-- Begin GIVEN TEXT --
This weekend, HSUS staff members cared for nearly 500 animals at emergency shelters we're running in Monmouth and Ocean counties in New Jersey, and also in Nassau County, New York, where we’re partnering with local groups. The work underscores the physical destruction and ongoing social dislocation as well as the level of human and animal homelessness that remains in Sandy’s aftermath. As for the animals, it's not just dogs and cats, but also rabbits, hamsters, birds and other small animals who have, by one means or another, found their way into the arms and the care of our rescuers and shelter workers.
NBC Nightly News ran a story last night about the joyful reunions we've been able to facilitate, in cooperation with our partnering organizations. The sheer joy of these reunions is something to behold, especially for the people who have lost so much. But these vignettes of joy don't nullify the larger drama of loss and heartbreak playing out in New York and New Jersey.
So many animals drowned as the water surged, or succumbed to the cold, as their caretakers fled and homes remained without power. The cold claimed one cockatiel in a home, our rescue team told me. His companion, a parrot who survived, has been distraught ever since. Our team is keeping a stuffed bird in a nearby cage, and that has calmed the parrot's nerves.
-- End GIVEN TEXT --
-- Begin MATERIAL PROVIDED --
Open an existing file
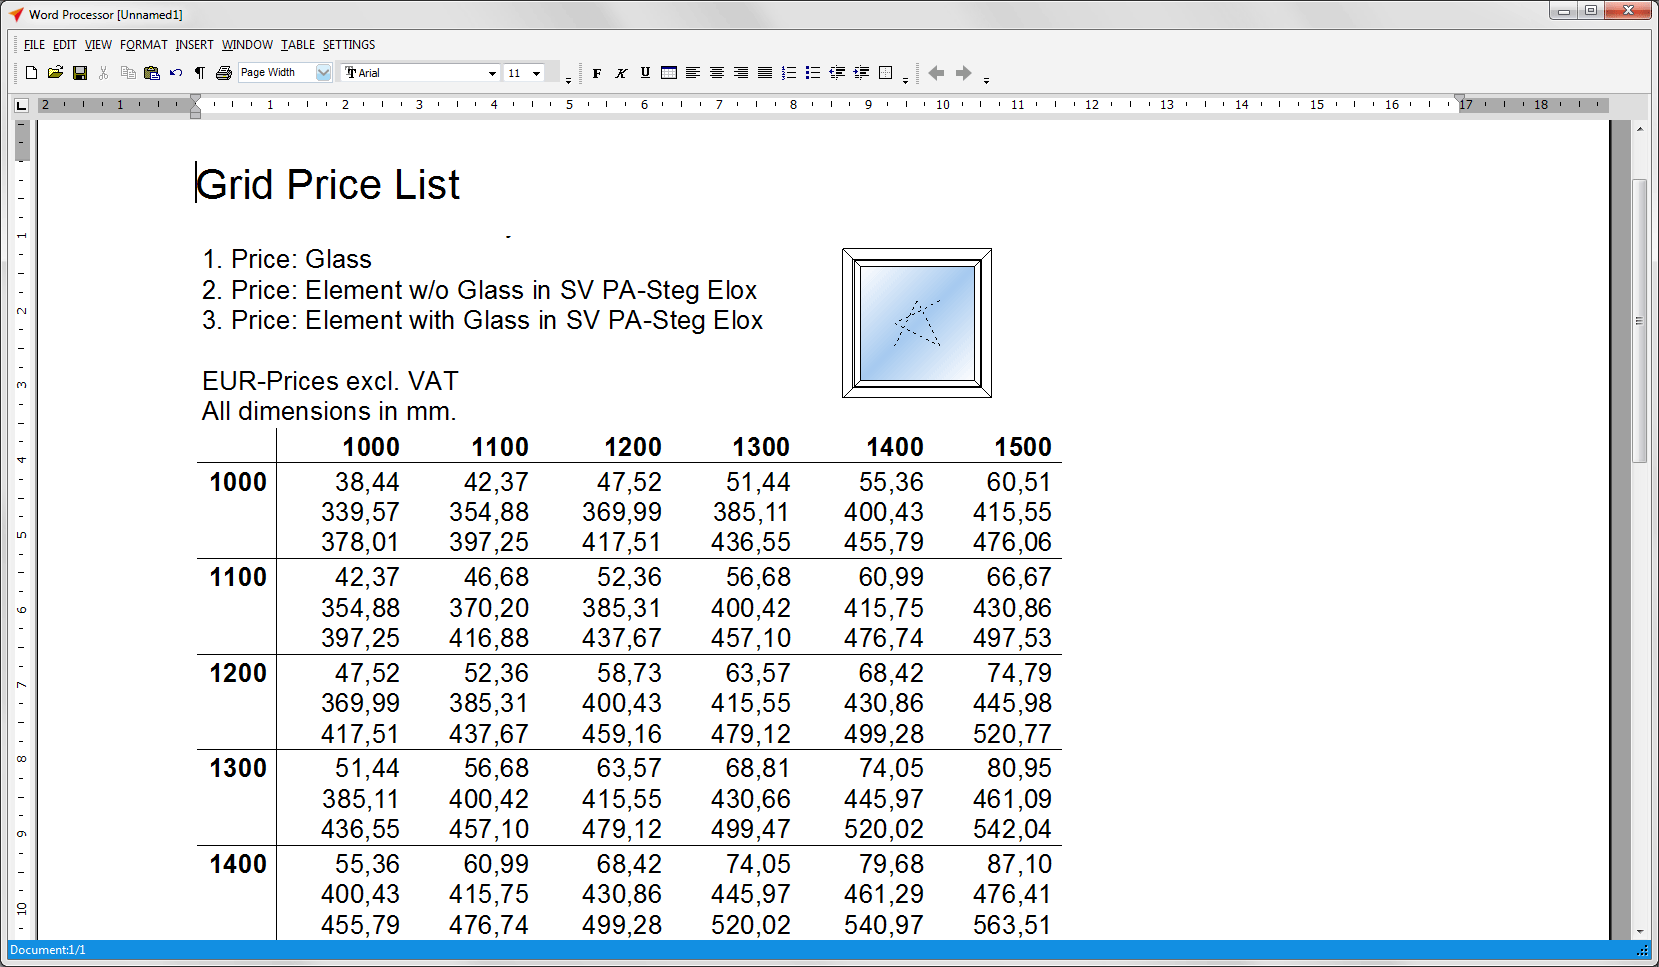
-- End MATERIAL PROVIDED --
» **BRIEF 1**:
According to the HSUS update on Sandy, how many animals did HSUS staff care for at the emergency shelters this weekend?
» **BRIEF 2**:
From the HSUS update on Sandy, set down word for word the part that opens with the words containing "NBC Nightly News" and closes with "the parrot's nerves.".
» **BRIEF 3**:
Condense the paragraph of the HSUS update on Sandy that begins "So many animals drowned" into a shorter version that keeps its main facts.
The data stands apart from the HSUS update on Sandy and serves as separate material.

» **EXERCISE RESULT 1**:
Nearly 500 animals.

» **EXERCISE RESULT 2**:
NBC Nightly News ran a story last night about the joyful reunions we've been able to facilitate, in cooperation with our partnering organizations. The sheer joy of these reunions is something to behold, especially for the people who have lost so much. But these vignettes of joy don't nullify the larger drama of loss and heartbreak playing out in New York and New Jersey.
So many animals drowned as the water surged, or succumbed to the cold, as their caretakers fled and homes remained without power. The cold claimed one cockatiel in a home, our rescue team told me. His companion, a parrot who survived, has been distraught ever since. Our team is keeping a stuffed bird in a nearby cage, and that has calmed the parrot's nerves.

» **EXERCISE RESULT 3**:
Many animals drowned in the surge or died of cold after their caretakers fled and homes lost power. In one home, the cold killed a cockatiel, leaving its parrot companion distraught. The team placed a stuffed bird in a nearby cage, which has calmed the parrot.